Johnson did not shy away from the challenge at 18. He putted strong. A little too strong. He left a 4-foot comebacker to force an 18-hole playoff. But his putt for birdie lipped out.
“I feel for Dustin,” Spieth said. “It’s the same feeling I had on 17.”
He assumed his double-bogey on the mere par 3 would doom him. Johnson, a big hitter (though an erratic putter) in the group behind him, should have been able to birdie the par 5 final hole, which began the tournament as a par 4. The USGA changed it after the first round, when the never-outspoken Spieth said to grade it par 4 was “dumb.”
There were a lot of things about this golf tournament – or at least the course – that seemed dumb.
Gary Player, who knows a few things about major tournaments – as well as golf course design – said Robert Trent Jones Jr. did not do his best work when he drew the lines for Chambers Bay, which opened eight years ago. But in defense of Jones, he started with a quarry and a gravel pit. I know, you’d never guess.
Player said it’s “one of the worst courses I’ve seen in my 63 years as a pro. . . . The man who designed this golf course had to have one leg shorter than the other.”
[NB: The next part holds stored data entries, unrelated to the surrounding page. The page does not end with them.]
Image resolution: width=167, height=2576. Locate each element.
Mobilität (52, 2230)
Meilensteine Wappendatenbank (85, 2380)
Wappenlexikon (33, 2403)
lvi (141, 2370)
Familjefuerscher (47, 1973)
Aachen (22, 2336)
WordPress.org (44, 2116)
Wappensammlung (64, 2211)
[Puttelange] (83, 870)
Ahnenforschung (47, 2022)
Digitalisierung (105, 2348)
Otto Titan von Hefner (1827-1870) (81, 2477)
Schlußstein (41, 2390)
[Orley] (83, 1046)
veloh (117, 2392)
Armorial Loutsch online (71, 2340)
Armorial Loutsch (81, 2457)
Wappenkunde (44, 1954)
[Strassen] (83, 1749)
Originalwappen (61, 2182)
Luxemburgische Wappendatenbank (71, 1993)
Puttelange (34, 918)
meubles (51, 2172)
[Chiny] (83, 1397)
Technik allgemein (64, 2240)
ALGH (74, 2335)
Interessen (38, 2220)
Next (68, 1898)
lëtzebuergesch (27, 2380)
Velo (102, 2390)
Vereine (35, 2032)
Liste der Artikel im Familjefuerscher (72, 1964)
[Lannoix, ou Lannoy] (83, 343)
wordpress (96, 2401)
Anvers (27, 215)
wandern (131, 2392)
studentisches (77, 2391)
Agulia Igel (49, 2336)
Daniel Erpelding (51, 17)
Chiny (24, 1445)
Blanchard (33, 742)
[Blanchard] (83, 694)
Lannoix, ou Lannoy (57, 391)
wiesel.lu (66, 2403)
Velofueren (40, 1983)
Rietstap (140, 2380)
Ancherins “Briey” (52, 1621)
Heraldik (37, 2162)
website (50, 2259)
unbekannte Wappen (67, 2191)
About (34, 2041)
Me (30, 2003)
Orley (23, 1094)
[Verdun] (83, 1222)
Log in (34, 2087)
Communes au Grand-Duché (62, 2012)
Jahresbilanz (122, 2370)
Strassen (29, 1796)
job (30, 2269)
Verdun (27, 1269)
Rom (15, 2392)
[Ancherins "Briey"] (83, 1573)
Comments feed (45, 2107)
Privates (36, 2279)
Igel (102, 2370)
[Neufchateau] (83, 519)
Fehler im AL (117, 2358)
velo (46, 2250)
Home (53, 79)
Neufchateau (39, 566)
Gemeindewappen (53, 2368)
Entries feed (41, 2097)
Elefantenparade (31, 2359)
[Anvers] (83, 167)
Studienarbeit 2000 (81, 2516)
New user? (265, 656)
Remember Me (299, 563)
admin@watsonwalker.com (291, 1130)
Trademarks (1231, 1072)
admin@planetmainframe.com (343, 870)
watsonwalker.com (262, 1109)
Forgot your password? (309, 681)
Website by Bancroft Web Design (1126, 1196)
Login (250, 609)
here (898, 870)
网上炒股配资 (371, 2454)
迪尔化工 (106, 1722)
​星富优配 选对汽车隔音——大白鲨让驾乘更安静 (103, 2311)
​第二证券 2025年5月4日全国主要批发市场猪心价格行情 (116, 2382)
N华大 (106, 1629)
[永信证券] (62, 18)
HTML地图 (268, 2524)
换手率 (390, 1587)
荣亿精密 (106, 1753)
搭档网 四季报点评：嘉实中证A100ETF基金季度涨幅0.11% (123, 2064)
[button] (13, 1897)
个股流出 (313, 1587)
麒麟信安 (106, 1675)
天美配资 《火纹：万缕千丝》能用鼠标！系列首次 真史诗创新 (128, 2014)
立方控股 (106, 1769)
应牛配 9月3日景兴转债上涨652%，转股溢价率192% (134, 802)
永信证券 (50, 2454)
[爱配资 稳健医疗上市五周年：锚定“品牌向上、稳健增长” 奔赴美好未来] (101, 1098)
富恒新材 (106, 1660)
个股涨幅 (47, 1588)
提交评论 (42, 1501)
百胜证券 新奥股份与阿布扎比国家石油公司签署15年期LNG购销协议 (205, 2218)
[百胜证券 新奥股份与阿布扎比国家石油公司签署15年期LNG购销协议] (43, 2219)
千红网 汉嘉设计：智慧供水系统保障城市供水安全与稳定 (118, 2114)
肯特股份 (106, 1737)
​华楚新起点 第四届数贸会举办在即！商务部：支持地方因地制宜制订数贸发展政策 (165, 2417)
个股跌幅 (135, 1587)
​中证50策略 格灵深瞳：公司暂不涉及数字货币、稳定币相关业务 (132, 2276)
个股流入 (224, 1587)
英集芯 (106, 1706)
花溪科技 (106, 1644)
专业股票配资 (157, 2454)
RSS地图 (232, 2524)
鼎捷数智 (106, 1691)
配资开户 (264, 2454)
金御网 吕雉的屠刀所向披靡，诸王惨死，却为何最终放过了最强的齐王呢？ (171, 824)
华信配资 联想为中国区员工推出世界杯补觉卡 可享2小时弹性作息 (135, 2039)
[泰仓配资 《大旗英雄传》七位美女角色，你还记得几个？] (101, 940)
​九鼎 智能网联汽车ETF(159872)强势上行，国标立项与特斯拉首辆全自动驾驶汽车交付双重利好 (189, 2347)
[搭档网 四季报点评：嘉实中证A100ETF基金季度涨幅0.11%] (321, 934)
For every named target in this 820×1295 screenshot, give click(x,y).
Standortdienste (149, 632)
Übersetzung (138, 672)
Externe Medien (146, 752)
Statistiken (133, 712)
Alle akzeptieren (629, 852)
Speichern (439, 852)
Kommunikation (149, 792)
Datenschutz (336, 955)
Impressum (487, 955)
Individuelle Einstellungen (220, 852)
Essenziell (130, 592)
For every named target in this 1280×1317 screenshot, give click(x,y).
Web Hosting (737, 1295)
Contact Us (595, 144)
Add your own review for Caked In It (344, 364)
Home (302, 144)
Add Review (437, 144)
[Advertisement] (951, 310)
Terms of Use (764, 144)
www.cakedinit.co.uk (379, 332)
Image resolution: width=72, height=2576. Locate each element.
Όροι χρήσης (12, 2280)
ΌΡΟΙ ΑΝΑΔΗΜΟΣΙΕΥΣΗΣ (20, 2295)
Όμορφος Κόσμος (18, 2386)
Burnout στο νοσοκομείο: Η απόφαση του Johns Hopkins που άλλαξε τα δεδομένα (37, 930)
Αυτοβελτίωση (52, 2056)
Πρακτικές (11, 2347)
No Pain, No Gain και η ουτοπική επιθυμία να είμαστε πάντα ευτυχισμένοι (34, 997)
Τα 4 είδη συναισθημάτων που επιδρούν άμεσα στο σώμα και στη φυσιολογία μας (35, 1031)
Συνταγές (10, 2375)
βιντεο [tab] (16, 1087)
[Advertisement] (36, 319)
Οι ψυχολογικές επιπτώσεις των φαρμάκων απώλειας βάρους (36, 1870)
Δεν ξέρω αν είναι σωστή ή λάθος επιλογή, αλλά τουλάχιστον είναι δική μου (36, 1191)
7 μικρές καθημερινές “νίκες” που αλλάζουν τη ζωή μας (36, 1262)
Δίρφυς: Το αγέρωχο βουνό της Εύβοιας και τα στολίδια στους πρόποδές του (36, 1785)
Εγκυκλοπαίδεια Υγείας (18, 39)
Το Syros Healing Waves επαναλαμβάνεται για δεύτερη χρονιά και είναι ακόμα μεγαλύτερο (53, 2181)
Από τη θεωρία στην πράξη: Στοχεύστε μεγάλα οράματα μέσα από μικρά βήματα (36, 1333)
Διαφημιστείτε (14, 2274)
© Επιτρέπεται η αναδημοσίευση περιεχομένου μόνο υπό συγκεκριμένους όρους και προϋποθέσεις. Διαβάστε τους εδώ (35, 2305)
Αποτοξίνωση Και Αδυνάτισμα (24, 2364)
Because of the crazy contours, there were medical issues. Spectators were falling on the tall, slippery dunes.
The pros also had trouble staying upright. Tiger Woods, after a first-round 80, tried to position himself on a steep brushy incline in the second round, when he fell backwards to take a most uncomfortable seat.
As for medical issues, you have to admire Jason Day, who was tied for the lead entering Sunday’s final round even though battling vertigo. I can’t imagine any course more vertiginous than this one, with all its cliffs and undulations. Just watching it on television almost made me dizzy.
Day, an Australian who’s 10th in the PGA standings, collapsed on the final hole of the second round. He fainted on a big slope in front of the grandstand. He rose a few seconds later and used a club as a crutch as he limped off the course, while his playing partner, Spieth, tried to shield him from photographers.
A slender 6-foot-1 Texan, Spieth is not one of the sluggers of the tour. This course, being 7,900 yards long, did not favor him. And he was anything but in command of it.
“I grinded,” he said. “I didn’t have my best stuff.”
But of course, nobody did. This, after all, was the U.S. Open. It may allow you a flurry here or there — Louis Oosthuizen’s 29 for the final 9 to bring a tie with Johnson for second. But the Open, wherever it’s played, will not let you have your best stuff for long.
Which makes it the most compelling – if inevitably polarizing — event in golf. Except for the broccoli, I wouldn’t want it any other way.